Data supplied:
******

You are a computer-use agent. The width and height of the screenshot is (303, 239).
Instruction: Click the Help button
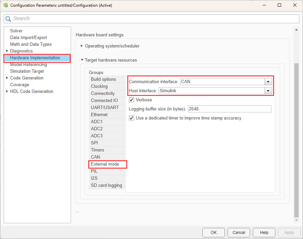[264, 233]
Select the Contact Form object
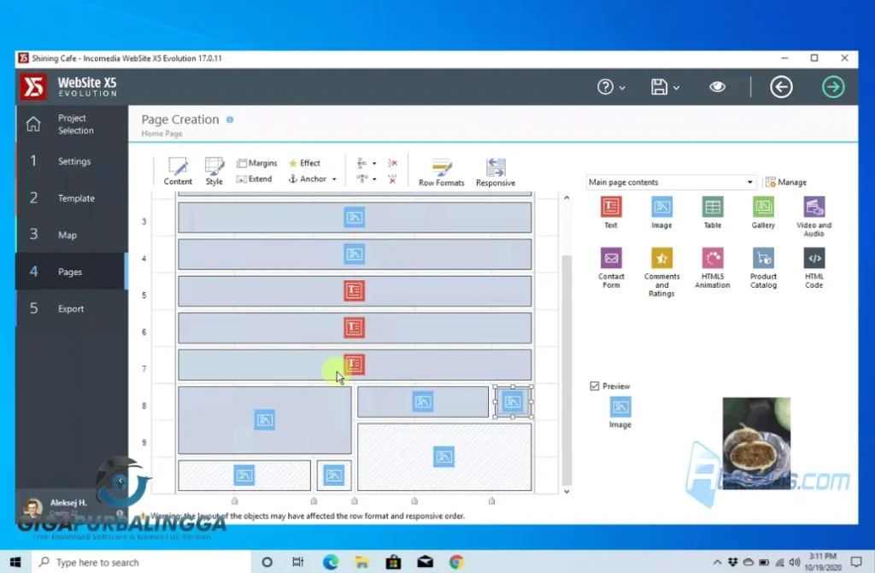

******

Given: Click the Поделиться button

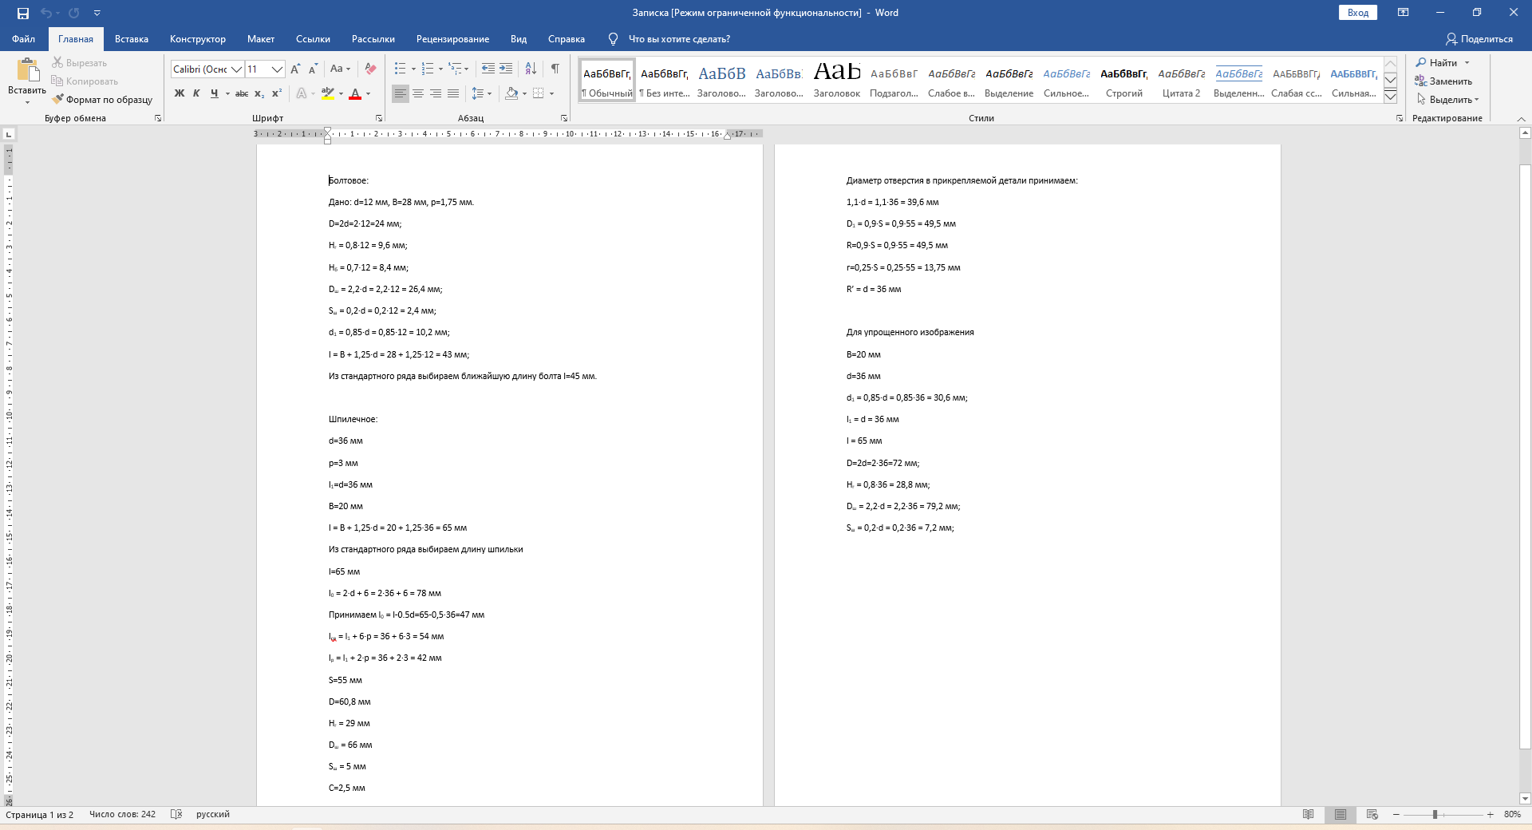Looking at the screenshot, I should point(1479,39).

******

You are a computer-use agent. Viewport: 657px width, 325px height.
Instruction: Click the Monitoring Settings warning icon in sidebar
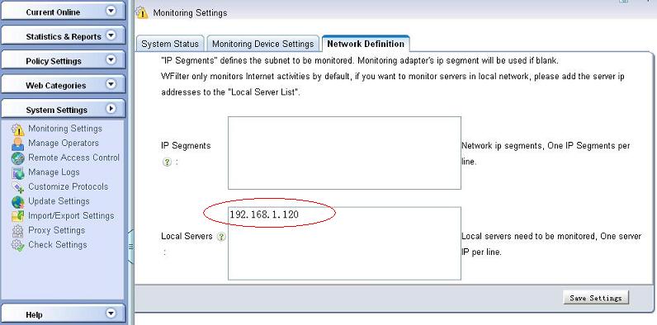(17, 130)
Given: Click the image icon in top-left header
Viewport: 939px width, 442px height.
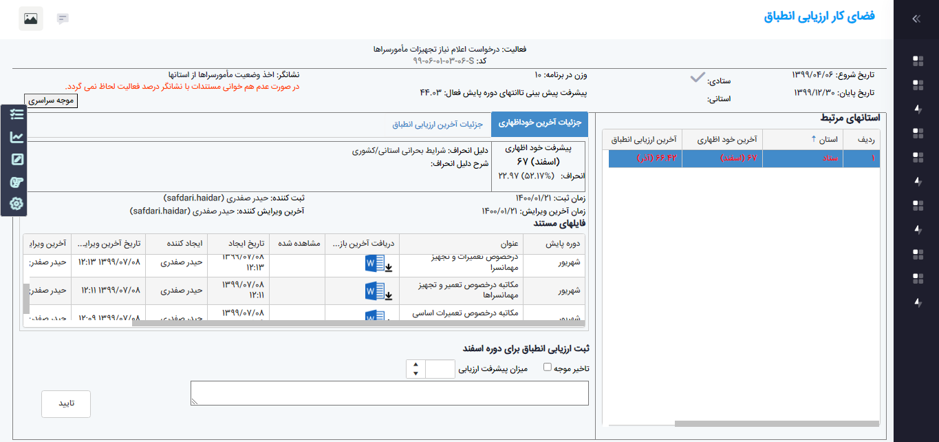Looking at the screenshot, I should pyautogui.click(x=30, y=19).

******

What is needed: What lines in the listing above hold the string "computer"? List them.

Written answer:
You are a computer-use agent. The width and height of the screenshot is (303, 239).
You are a computer-use agent. Viewport: 657px width, 325px height.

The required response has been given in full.